Na trave!

Sou Flamengo por influência do meu irmão. E não consegui deixar de ser rubro-negra quando tomei conhecimento dos outros times. Sei que quando eu cansar do Flamengo vou ser palmeirense. Pois futebol é isso: estar defendendo uma causa. E para os mais fanáticos: vestindo a camisa, chorando com as derrotas, vibrando a cada gol, levando a batucada para o estádio. E para os mais doentes e burros: espancando os torcedores do time adversário e o juiz-ladrão.

O povo se desmancha com a arte dos pés. Futebol é cinema, fantasia, espetáculo: é correr atrás do mundo e viver à frente dele. Bola é mundo sem continentes, sem ilhas ou ilhotas, sem oceanos. Bola é mundo apenas com atmosferas: a do suor, a das paixões, a do dinheiro, a da garra. E não adianta se empanturrar de moralismo e dizer que ah eu detesto futebol, jogo pela TV é um saco, esses caras ficam ganhando dinheiro e a gente de besta fica assistindo a tudo isso, etc. etc. Um punhado de etecéteras.

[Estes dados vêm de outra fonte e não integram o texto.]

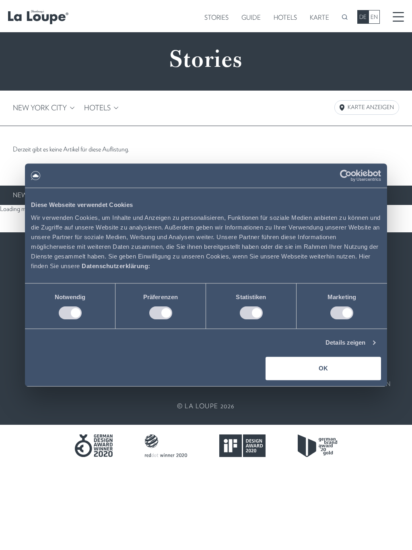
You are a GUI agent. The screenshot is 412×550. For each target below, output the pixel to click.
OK (323, 368)
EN (374, 17)
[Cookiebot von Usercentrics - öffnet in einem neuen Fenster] (346, 176)
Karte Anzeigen (371, 107)
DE (363, 17)
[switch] (160, 312)
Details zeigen (345, 342)
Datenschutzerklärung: (116, 266)
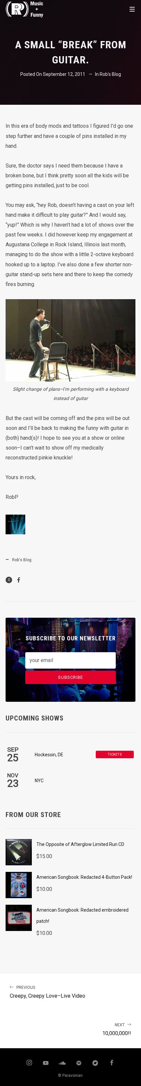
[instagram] (29, 1063)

Quero deixar o meu espírito de Luluzinha de lado só para admitir que, se eu fosse homem, talvez fosse jogador de futebol. Podem me chamar de machista, quadrada ou equilátera. Chamem-me, por favor. Homem no futebol pode até ser desbocado e fedorento, mas consegue perceber o campo inteiro olhando pra ele; consegue ser rápido e, ao mesmo tempo, perspicaz; reclama menos dos solavancos, das quedas, dos pontapés. Por outro lado, mulher goleira é bem melhor que homem goleiro: consegue ser mais fria para defender uma bolada, por isso, cai mais para o lugar certo. Mas bola é mundo, e mundo é masculino e feminino. Numa grande decisão, seja num campeonato estadual ou mundial, o mundo torce para o mundo da bola. Acontece que mais da metade do mundo que joga é masculina.

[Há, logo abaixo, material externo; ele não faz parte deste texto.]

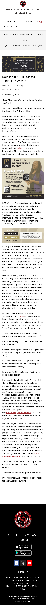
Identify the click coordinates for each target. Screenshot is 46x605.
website (20, 148)
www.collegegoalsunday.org (19, 412)
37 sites (20, 316)
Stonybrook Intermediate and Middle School (23, 35)
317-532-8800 (21, 586)
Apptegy (27, 601)
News (25, 40)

Sou machista com o futebol feminino porque o mundo é machista com ele,  os empresários e patrocinadores são machistas, a mídia esportiva é machista. E sou vítima, mas não me chamem de coitadinha, me chamem de machista também. Se eu fosse jogadora de futebol, não suportaria, no meio de uma partida importantíssima, estar com cólicas ou com a alça do sutiã quebrada. A natureza existe para nos fazer lembrar dos nossos limites. Futebol de homem é velocidade, virilidade; de mulher, leveza e dança. Mas o preconceito existe mais para o feminino porque a descoberta da bola foi, sobretudo, para homens, por isso eles se desenvolveram pela bola e para o futebol mais rapidamente e mais eficientemente dos que as mulheres. O futebol foi inventado para homem jogar, mas o mundo não.

Estamos salvas, temos o mundo, mas ainda não dominados o mundo-bola. Precisamos que algo seja também inventado inicialmente para nós. A mulher de hoje recusa o apenas adaptar-se; a mulher de hoje quer o seu. A mulher quer ser. Se o assunto é futebol, a mulher também quer ser no futebol. E daí? Daí que nesse mundo machista não dá.

A indústria futebolística quer se promover justamente em cima dos arroubos humanos. Quanto mais robusto, forte e jovem o jogador, mais bem sucedido e bacana e rico e contratado. Quanto mais bonito e torneado, sem ossos quebrados ou distensões, mais cheio de princesas, dondocas, e mercenárias. Será que estou trocando as bolas? Sorriso falso é pênalti.

Quando aprenderemos a lidar com as nossas diferenças e possibilidades de uma maneira sã, com menos hipocrisia? Por hora, estejam expulsas as desesperanças e dispensadas as culpas. Eu, como machista também, fui convocada para ficar no pequeno mundo do banco de reservas. Roendo as unhas.